In Hammelbach in der Rimbacher Strasse 24 gleich links neben dem Strassenrand ist in einem Grasgartenstück ein bogenförmiger Sandsteintrog mit einem Sandsteinrad und ein viereckiger Sandsteinbehälter mit einem metallenem Spindelrad zu sehen.

 In den bogenförmigen Trog wurden Äpfel, manchmal auch Birnen, eingefüllt und das Sandsteinrad so lange hin und her gerollt, bis die Äpfel zerquetscht waren. Geführt wird das Sandsteinrad durch den in seiner Mittelachse befestigten Holzstamm, der im Radiuszentrum des bogenförmigen Troges drehbar befestigt und gelagert ist.

Der so gewonnene Apfelbrei wurde in die nebenstehende viereckige Kelter gefüllt, die mit durchlöcherten Bretter ausgeschlagen war. War der Kelterbehälter voll, kamen Bretter und Balkenstücke von oben auf die Apfelbreifüllung. Die Kelter stand vor einem grossen Baum, in dessen Stamm ein Loch gehauen war. Ein langer Balken wurde in das Loch gesteckt und über die Kelter auf die Balkenstücke geführt. Auf das weit über die Kelter hinausragende Ende des Balkens wurden auf dort angebrachten Brettern schwere Stein gelegt. Zusätzlich hängte man sich selbst noch mit seinem Körpergewicht an dieses Balkenende. Mit Hilfe dieses langen Balkenhebels und dem Gewicht der Steine und seines Körpers quetschte man den Apfelbrei aus.
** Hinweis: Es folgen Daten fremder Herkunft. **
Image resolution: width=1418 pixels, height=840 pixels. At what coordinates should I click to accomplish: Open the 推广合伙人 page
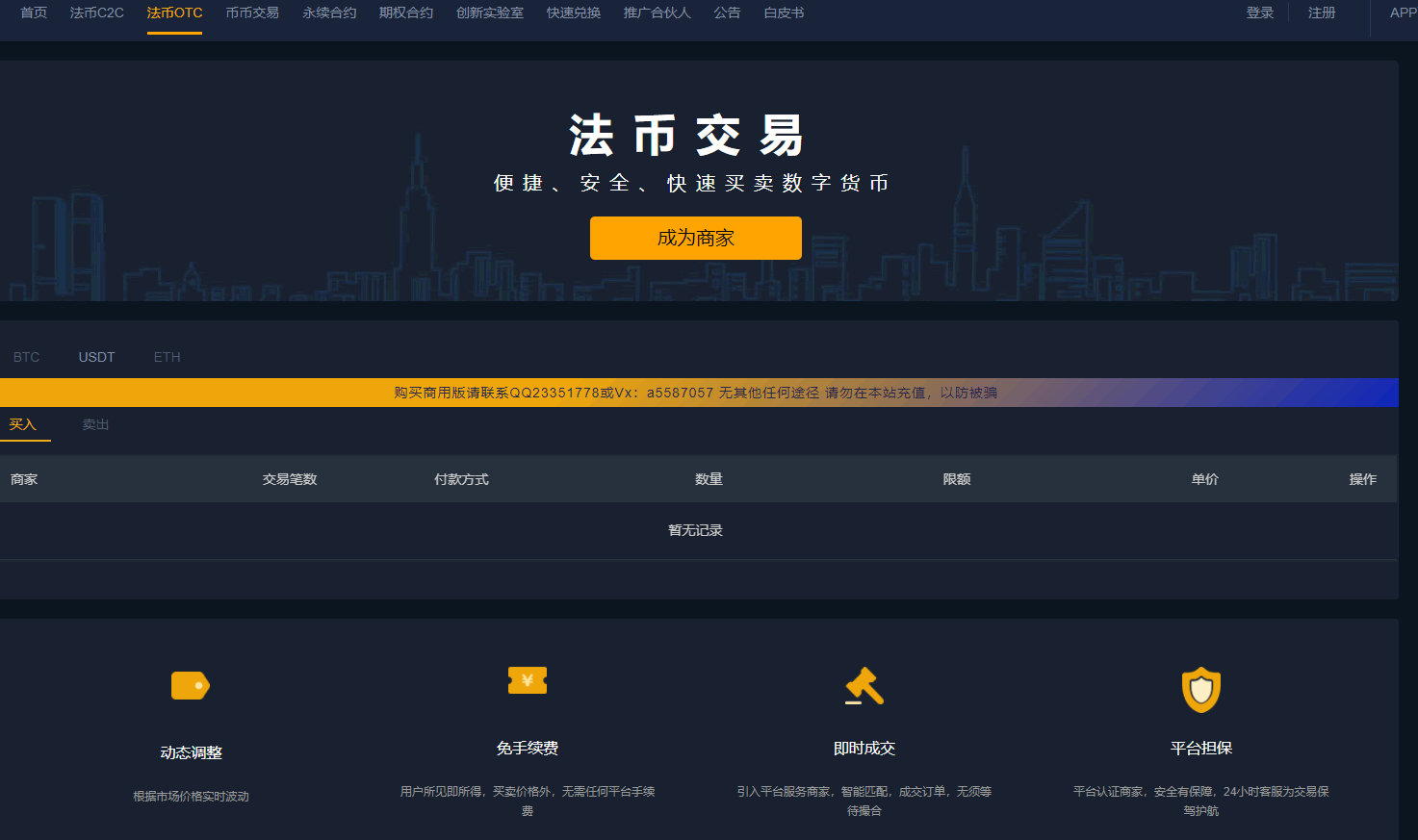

Aus einer kleinen Öffnung in der Kelter rann der süsse Apfelmost in einen untergestellten Eimer. Der vergorene Apfelmost ist dann das Odenwälder Nationalgetränk, der Apfelwein.

Eine solche Kelter nannte man eine Baumkelter. Später wurde in diese Kelter eine Metallspindel eingebaut um die Arbeit einfacher und leichter zu gestalten. Die Kelter war bis 1950 in Betrieb und ist noch funktionsfähig.